Public attention in the COVID-19 pandemic emergency has focused mostly on the horrific case and death numbers and the challenges hospitals and health care workers are facing.

Additionally, people keep hoping for promising news about a possible quick cure or effective vaccine.

The issue of the nation’s blood supply has not held center stage, despite blood banks grappling with blood shortages due to canceled blood drives.

Most blood products have a shelf life of just a few days or weeks.

Not so with plasma, which can be frozen for up to a year. And, in the battle against COVID-19, plasma is being viewed increasingly as a possible critical asset.

Some promising news has emerged, but a monumental effort will be needed.

Federal and state testing abilities and resources must be geared up, first to confirm whether plasma can be a widespread, intermediate asset until development of a cure or vaccine is achieved. If so, then the challenge will be to develop a system for ensuring an adequate plasma supply.

Federal health officials are engaged in talks with the American Red Cross and blood organizations about ramping up collection of blood plasma from recovered COVID-19 patients, in hopes of building supplies of what may be a promising experimental treatment.

According to the Wall Street Journal, the Biomedical Advanced Research and Development Authority, which is part of the U.S. Department of Health and Human Services, has asked the Red Cross and the industry group America’s Blood Centers if they are able to collect 400,000 units or more of antibody-rich convalescent plasma for treating COVID-19 patients.

__DATASET CONTENT__.
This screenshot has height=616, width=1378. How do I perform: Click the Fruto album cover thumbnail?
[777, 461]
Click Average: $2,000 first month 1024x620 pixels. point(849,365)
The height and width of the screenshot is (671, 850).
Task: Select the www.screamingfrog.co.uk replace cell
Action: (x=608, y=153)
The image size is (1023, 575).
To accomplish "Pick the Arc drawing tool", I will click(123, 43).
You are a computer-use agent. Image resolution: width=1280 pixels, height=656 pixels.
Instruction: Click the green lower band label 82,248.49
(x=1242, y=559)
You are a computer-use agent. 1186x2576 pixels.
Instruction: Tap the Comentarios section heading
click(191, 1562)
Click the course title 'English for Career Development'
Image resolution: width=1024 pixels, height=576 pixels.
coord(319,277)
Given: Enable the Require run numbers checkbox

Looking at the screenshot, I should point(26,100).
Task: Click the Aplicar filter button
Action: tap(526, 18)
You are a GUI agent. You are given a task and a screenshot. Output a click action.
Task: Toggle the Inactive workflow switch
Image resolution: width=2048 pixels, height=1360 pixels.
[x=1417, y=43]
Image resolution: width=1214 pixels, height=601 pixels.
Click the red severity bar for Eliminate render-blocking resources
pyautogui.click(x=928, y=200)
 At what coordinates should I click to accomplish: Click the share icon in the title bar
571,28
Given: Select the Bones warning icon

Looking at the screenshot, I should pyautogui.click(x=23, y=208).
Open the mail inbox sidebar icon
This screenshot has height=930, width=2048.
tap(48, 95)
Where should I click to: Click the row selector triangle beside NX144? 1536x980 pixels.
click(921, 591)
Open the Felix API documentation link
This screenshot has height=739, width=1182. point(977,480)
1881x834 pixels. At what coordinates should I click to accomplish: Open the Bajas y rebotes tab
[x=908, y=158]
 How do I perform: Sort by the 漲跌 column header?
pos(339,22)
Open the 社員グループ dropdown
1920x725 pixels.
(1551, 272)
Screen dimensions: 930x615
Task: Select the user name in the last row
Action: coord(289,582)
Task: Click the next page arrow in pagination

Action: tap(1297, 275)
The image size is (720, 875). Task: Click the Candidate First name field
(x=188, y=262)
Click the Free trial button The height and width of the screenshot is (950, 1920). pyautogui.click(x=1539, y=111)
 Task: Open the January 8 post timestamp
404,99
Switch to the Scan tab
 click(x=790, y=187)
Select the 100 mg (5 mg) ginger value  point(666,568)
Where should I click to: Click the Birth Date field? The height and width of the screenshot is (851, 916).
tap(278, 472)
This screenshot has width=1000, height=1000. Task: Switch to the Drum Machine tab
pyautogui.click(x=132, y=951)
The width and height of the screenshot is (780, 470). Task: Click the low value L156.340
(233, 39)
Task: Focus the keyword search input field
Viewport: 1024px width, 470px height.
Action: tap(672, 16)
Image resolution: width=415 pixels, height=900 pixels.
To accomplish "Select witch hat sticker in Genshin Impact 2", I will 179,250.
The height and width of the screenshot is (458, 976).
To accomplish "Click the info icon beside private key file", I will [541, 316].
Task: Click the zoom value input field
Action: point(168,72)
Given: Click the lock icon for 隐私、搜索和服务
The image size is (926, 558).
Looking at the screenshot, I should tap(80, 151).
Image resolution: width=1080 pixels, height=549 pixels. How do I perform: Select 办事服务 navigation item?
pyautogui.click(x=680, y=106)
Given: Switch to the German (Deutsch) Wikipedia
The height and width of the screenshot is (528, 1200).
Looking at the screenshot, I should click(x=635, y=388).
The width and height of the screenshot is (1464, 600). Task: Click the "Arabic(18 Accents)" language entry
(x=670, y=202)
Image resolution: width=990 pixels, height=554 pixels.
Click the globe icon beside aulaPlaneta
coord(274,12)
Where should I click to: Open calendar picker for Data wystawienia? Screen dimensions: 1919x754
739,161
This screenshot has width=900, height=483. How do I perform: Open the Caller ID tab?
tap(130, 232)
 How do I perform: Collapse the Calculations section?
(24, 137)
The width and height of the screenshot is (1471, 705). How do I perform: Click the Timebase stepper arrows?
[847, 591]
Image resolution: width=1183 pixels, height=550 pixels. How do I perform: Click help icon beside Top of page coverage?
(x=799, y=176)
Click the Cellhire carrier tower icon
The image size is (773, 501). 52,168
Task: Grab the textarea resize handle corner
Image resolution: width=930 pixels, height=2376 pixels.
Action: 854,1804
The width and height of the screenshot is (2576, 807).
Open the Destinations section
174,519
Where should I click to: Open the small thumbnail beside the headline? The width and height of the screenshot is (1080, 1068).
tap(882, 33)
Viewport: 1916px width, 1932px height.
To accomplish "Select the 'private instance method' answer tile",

__WHAT THE TASK ASKS__.
Extract from the COVID-19 plasma text above the rows the passage between "Some promising news" and "promising experimental treatment.", inclusive.

__OUTPUT__.
Some promising news has emerged, but a monumental effort will be needed.

Federal and state testing abilities and resources must be geared up, first to confirm whether plasma can be a widespread, intermediate asset until development of a cure or vaccine is achieved. If so, then the challenge will be to develop a system for ensuring an adequate plasma supply.

Federal health officials are engaged in talks with the American Red Cross and blood organizations about ramping up collection of blood plasma from recovered COVID-19 patients, in hopes of building supplies of what may be a promising experimental treatment.